Tant que la puissance allemande restera redoutable, Staline demeurera enclin à
composer avec elle. Il nous semble bien dominé par le respect le plus têtu, le
plus borné que l’on puisse concevoir, de la force immédiate, de la force
matérielle, de la force nue… La crainte que les événements de Norvège lui
inspirent ne l’empêchera pas de jouer sa partie dans les Balkans, si Hitler
prend dans cette région du monde l’initiative d’une agression. Mais de tout
ceci résulte une situation nouvelle dont les développements peuvent être
inattendus.

Les hommes et les idées. Soldats russes
    7 mai 1940
    À peine avais-je envoyé à
La
Wallonie
l’article intitulé « L’homme russe et la guerre »
que je recevais, dans la nouvelle revue social-démocrate russe publiée à Paris,
par Théodore Dan , le
Novy
Mir
(
Le Nouveau
Monde
[370] )
une documentation particulièrement intéressante sur ce même sujet. Une
militante socialiste russe, qui signe D. D., s’est trouvée en Pologne et en
Lituanie au moment où l’occupation soviétique de Wilna venait de cesser. Elle s’est
intéressée aux soldats russes, tels que la population les a vus, tels qu’elle a
pu les voir elle-même. Ses notes sont vivantes et justes, je puis l’attester.

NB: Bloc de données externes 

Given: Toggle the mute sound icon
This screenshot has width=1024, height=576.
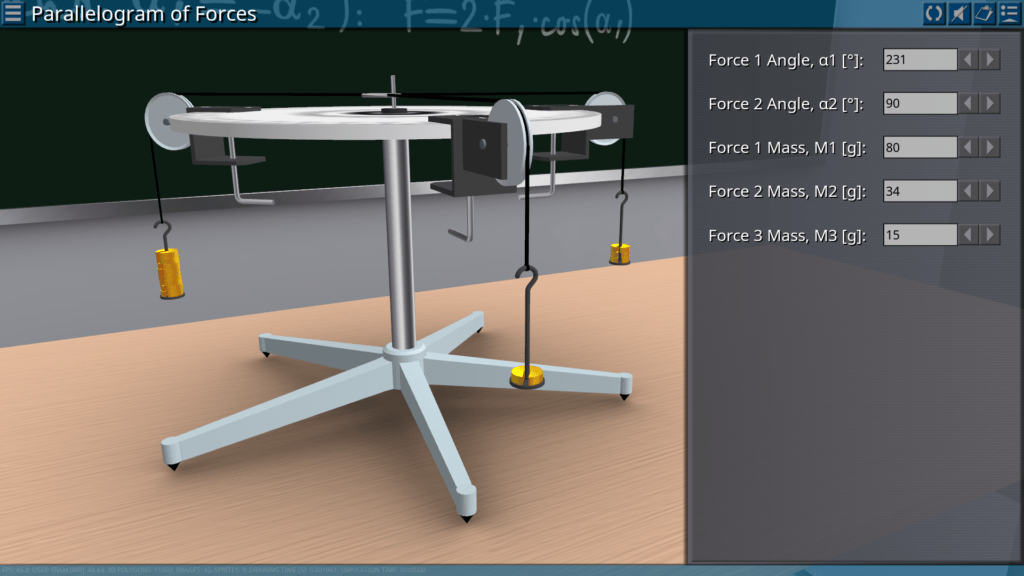Looking at the screenshot, I should [959, 13].
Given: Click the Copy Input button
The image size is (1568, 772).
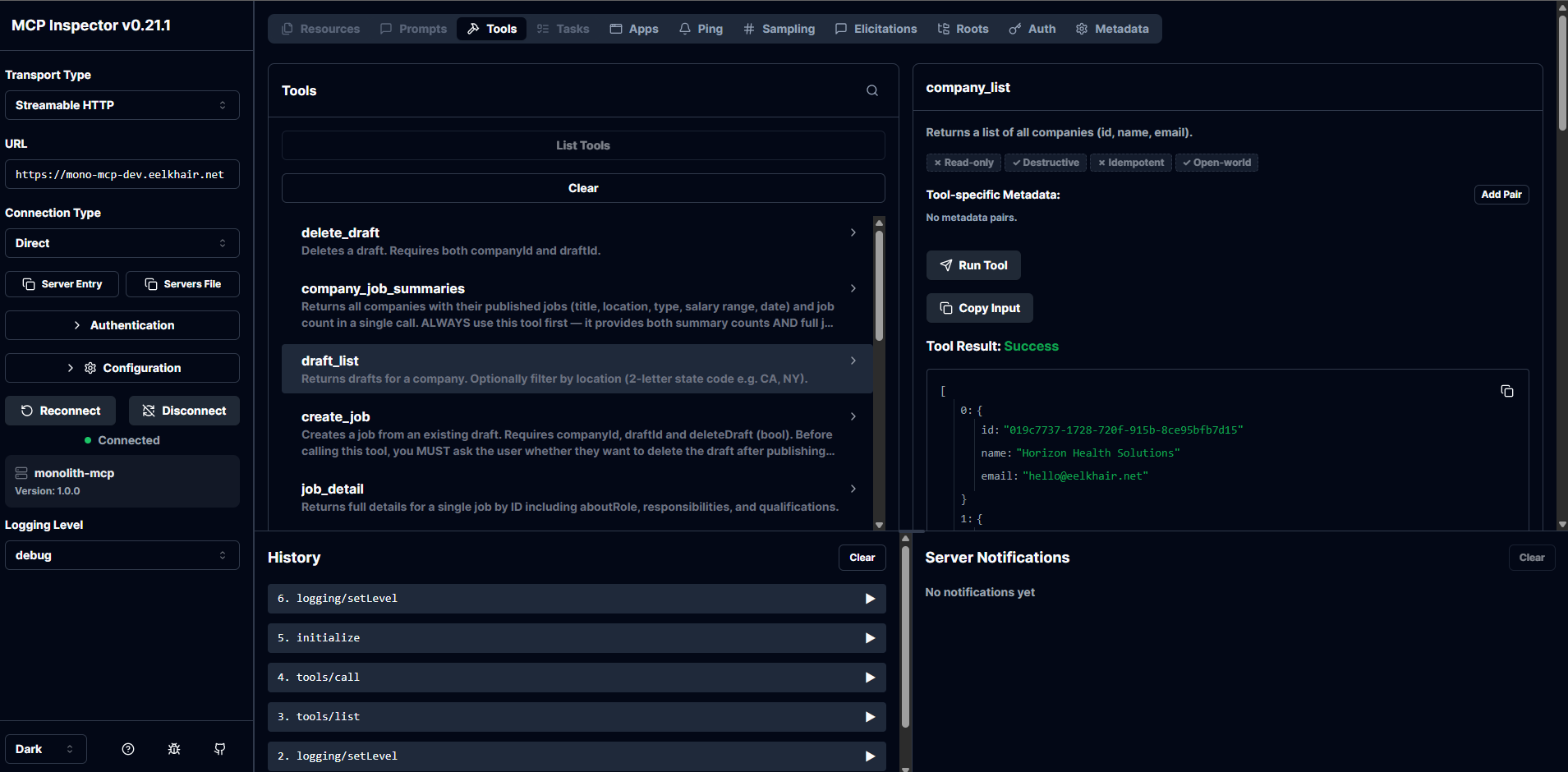Looking at the screenshot, I should point(979,308).
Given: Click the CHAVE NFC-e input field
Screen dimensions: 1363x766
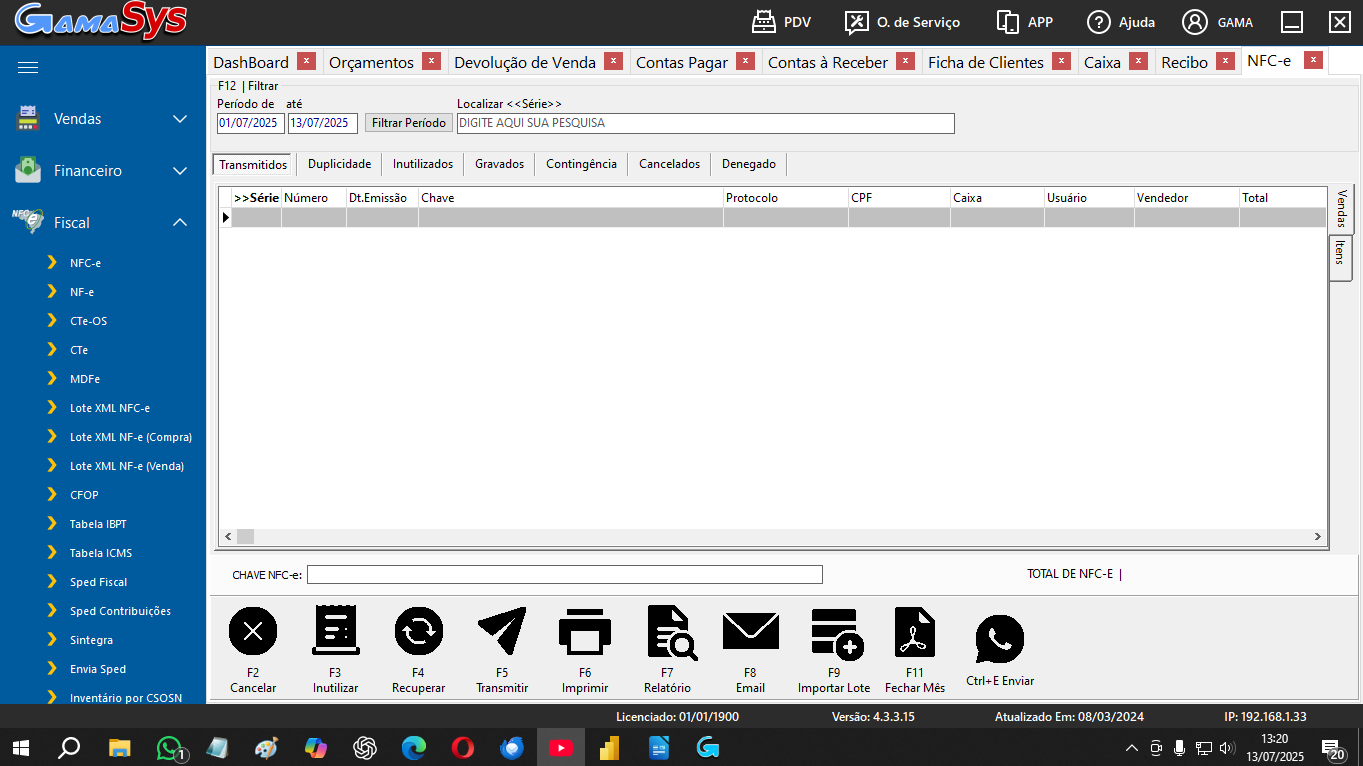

    Arrivés dans les petites villes polono-lituaniennes – qui
comptent parmi les plus pauvres de l’Est européen –, ces soldats soviétiques
furent stupéfaits de l’abondance des biens qu’ils y trouvèrent. Ils entraient
dans les boutiques et demandaient timidement si ce qui était exposé à l’étalage
pouvait s’acheter. « J’peux m’acheter des bonbons ? » demandait
un petit paysan portant l’uniforme de Staline. « Mais oui », lui
répondait le commerçant. « J’peux en acheter une livre ? – Bien sûr.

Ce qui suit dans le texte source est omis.